• Records for this task
--------------------

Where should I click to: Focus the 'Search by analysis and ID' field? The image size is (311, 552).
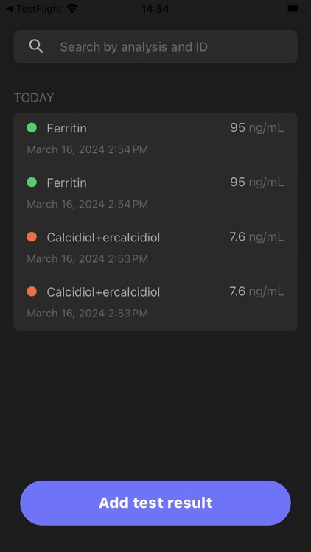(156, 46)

--------------------

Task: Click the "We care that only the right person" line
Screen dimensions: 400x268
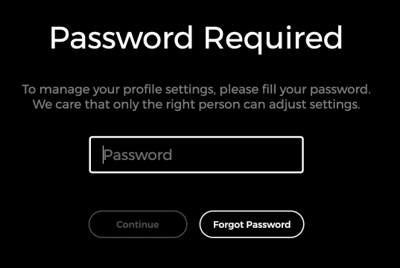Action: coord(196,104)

--------------------

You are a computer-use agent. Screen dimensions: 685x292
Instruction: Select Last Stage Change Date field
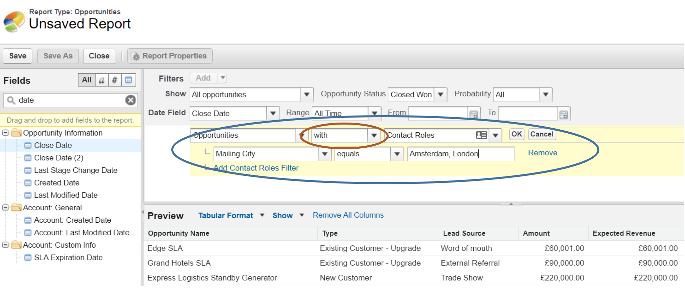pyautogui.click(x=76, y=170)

--------------------

• What you are asked to do
Starting with the line containing "You are a computer-use" and going on through the line containing "pyautogui.click(x=76, y=170)", rewrite the material with "Select" changed to "Choose" and everything else kept the same. Leave the pictures out of your answer.

• Completed task
You are a computer-use agent. Screen dimensions: 685x292
Instruction: Choose Last Stage Change Date field
pyautogui.click(x=76, y=170)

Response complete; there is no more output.